Some of the exhibits that we particularly enjoyed during our visit were the Currier and Ives collection at the D’Amour Museum of Fine Art, the Plaster Cast Collection at the GWV Art Museum, and mining activity offered in the Springfield Science Museum. The Fine Art Museum also led to a very lively debate about exactly what is art and is modern art as legitimate as some of the realistic forms of art. The Fine Art museum also allows you to see some up and coming artists in their Community Gallery where local artists can petition to exhibit their work. When we were there, Kris Ludwig was showing an exhibit called “The Art of Introspection”. The kids were especially fascinated and long debated the reality of his paintings showing bricks on crushed paper. While his paintings showed the paper holding up to the crushing the kids discussed the truth to that proposal and enjoyed the artist’s attention to detail.
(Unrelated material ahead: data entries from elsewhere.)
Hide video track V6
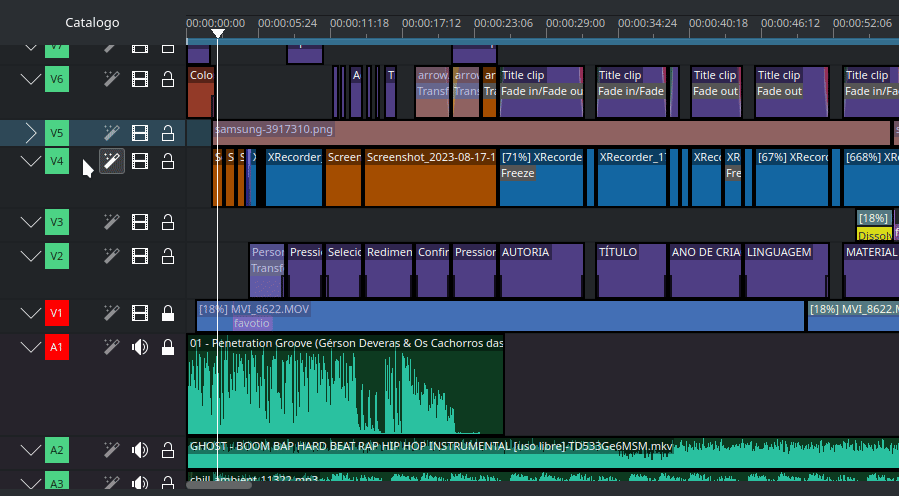This screenshot has height=496, width=899. pos(140,79)
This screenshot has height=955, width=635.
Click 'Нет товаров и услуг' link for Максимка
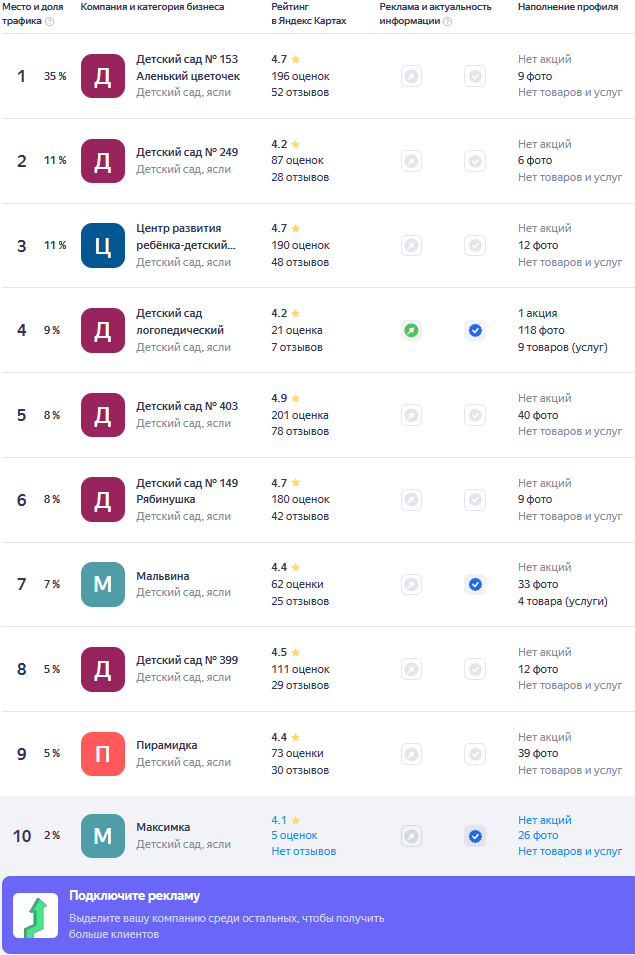pos(570,852)
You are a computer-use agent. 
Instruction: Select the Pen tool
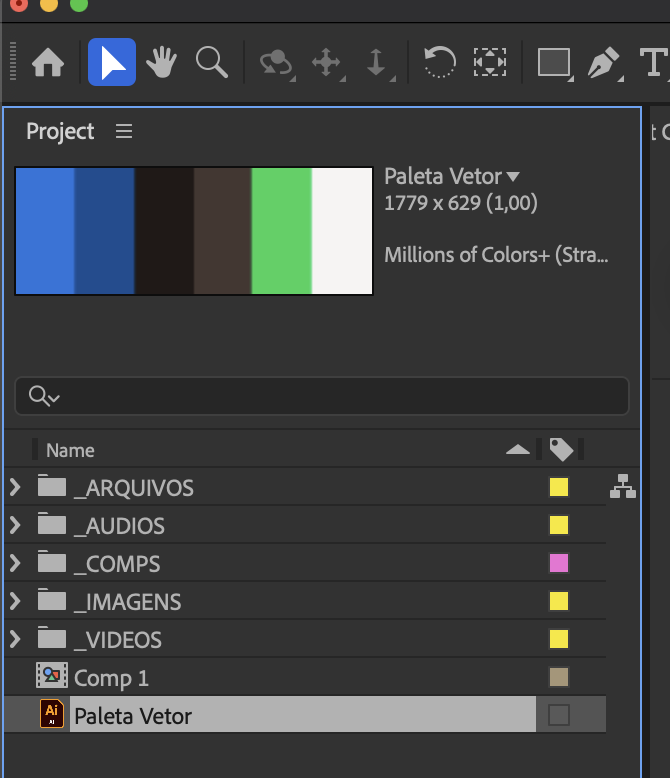pyautogui.click(x=603, y=63)
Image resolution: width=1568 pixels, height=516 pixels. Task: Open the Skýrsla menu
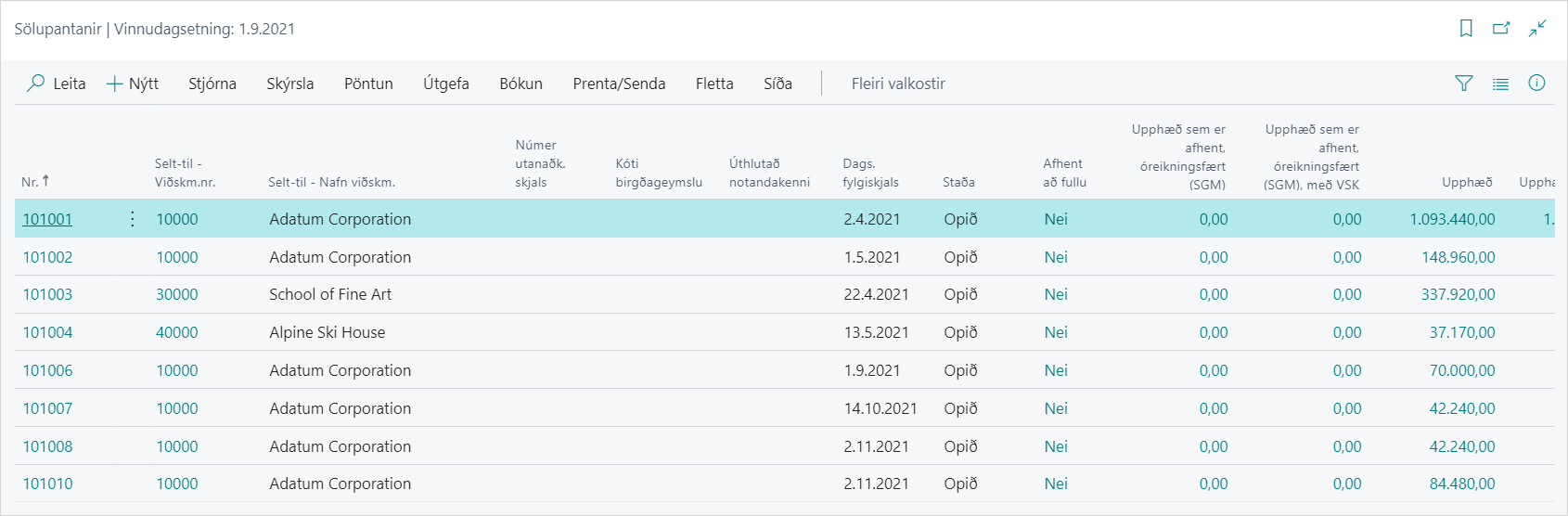click(x=289, y=84)
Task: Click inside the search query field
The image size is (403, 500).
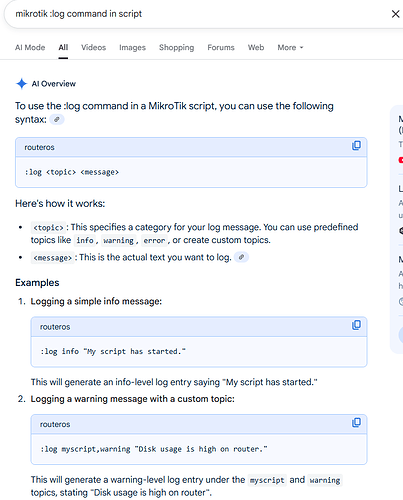Action: coord(200,14)
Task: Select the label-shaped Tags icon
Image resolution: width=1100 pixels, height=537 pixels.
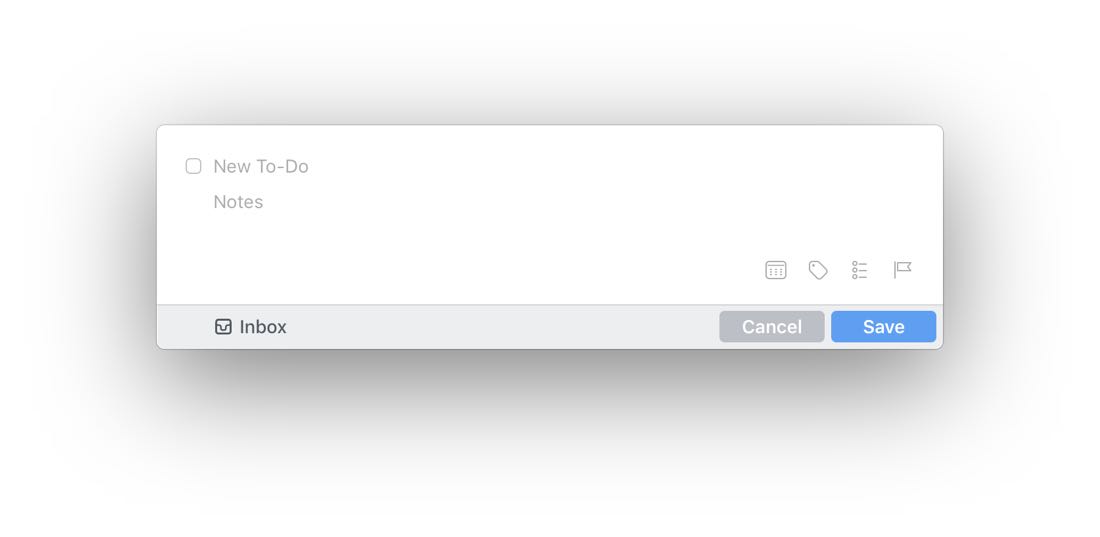Action: click(x=818, y=270)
At the GWV Art Museum, the children were in awe of plaster cast statues. Although not the original statues themselves, these plaster casts did not lose their majesty in translation. Some sculptures stood well over our heads and some spanned several yards across. They represented gods and goddess, Biblical prophets, and mythological creatures. The mining at the Science Museum cost a few extra dollars and was not part of their regular admission, but was probably the boys’ favorite activity of the day. For a few dollars I purchased a bag of silt which the boys were able to pan through to find a variety of gems. They were given a pamphlet which helped them to identify their finds and they were able to keep what they found. You could also chose packets that contained fossils. The hands-on nature of this project definitely peeked there interest.
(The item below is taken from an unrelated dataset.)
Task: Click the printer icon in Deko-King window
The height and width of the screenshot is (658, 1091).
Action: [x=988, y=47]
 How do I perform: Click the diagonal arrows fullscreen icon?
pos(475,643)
Although there is a small convenience food area located in the Welcome Center by the Science Museum and the gift shop, the snacks and drinks are fairly limited and purchased from a machine. I would strongly recommend that if you plan to attend during a meal time that you pack a lunch and plan to eat it in the Dr. Seuss courtyard. Your children will love to see the life size Horton and get their picture taken with the Cat in the Hat.
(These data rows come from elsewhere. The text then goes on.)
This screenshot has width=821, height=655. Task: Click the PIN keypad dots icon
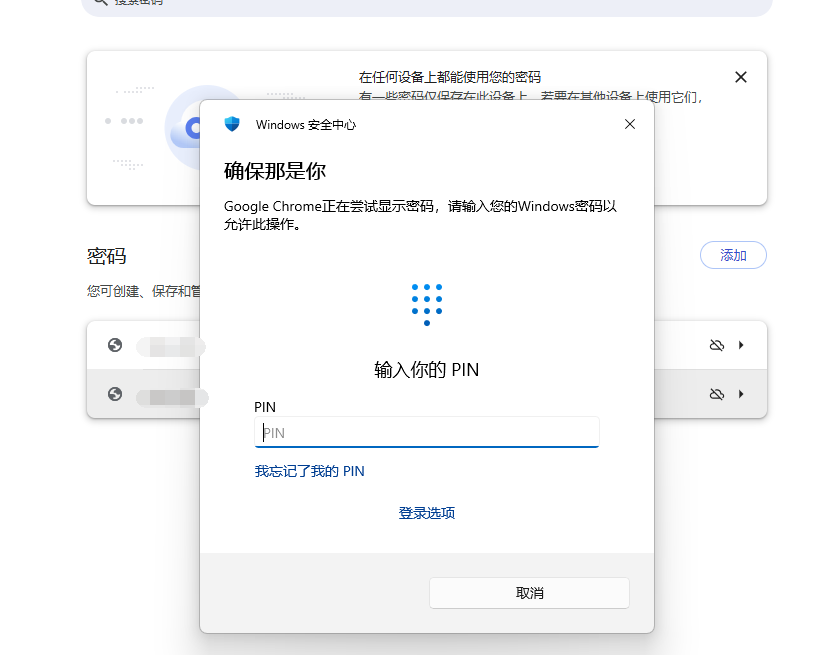tap(427, 303)
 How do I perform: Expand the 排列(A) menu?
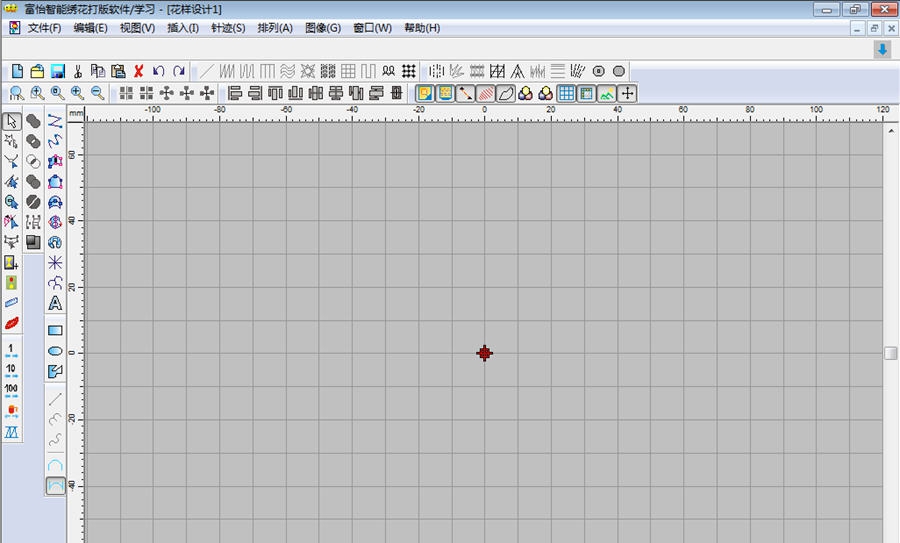pos(275,28)
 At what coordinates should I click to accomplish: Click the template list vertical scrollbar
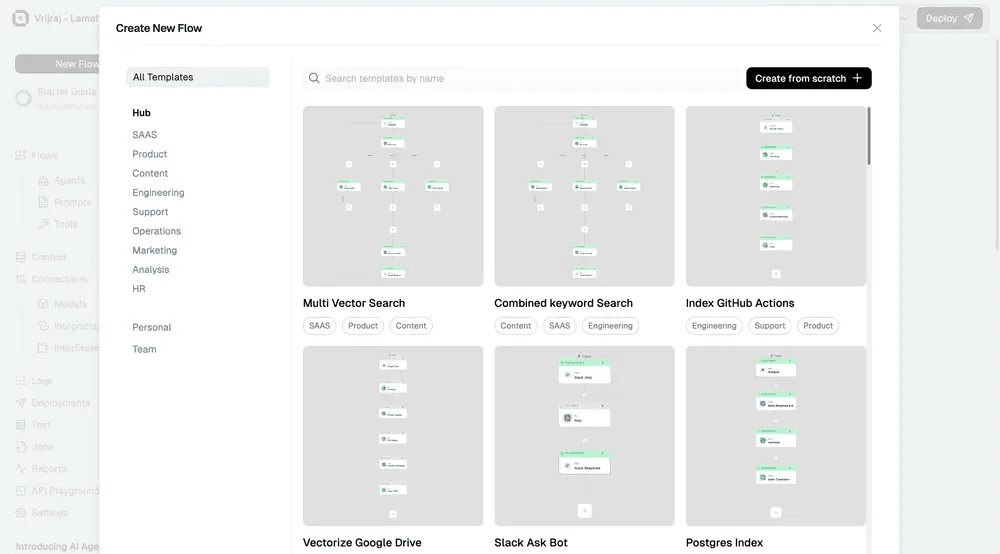pyautogui.click(x=868, y=136)
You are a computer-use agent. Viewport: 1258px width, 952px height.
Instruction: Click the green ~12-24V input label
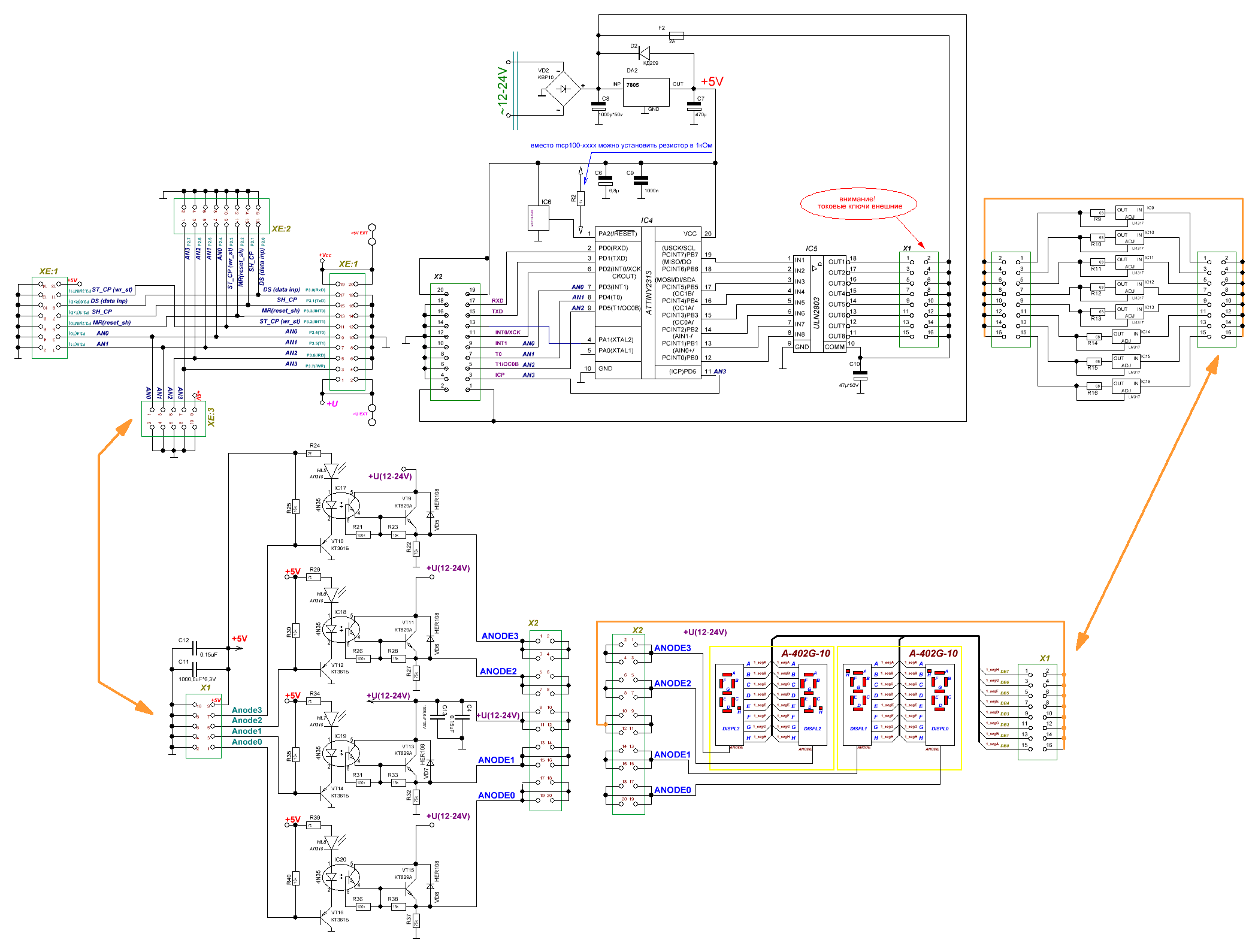pos(502,91)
The museums also offer a series of additional activities that you may wish to look into. During school vacations and in the summer there are camps that your school age children may enjoy. They also offer family programs, Scout events, and birthday parties. In addition, you may find classes and travel that the museums offer interesting. The classes and travel generally relate to the subject matter of the five museums. Currently they have classes planned in watercolor, card making, pastel portrait painting, stories about tea, and the history of Christmas and Feasts. Classes require preregistration and a fee. Their current travel plans include trips as close as New York City and as far as France.
As programs, fees, and exhibits change, plan to check their website as you plan your visit. Furthermore, note that the Connecticut Valley History Museum is currently closed; however, the genealogy library is available in the Wood Museum of Springfield History during the reinstallation process. The Springfield Museums are easily accessible from route 91 and are a perfect way to introduce your children to the world around them. They are small enough to keep the kids attention, but have deep enough collections and programs that even well traveled adults will enjoy them. The Springfield Museums should definitely be added to your next trip to Massachusetts.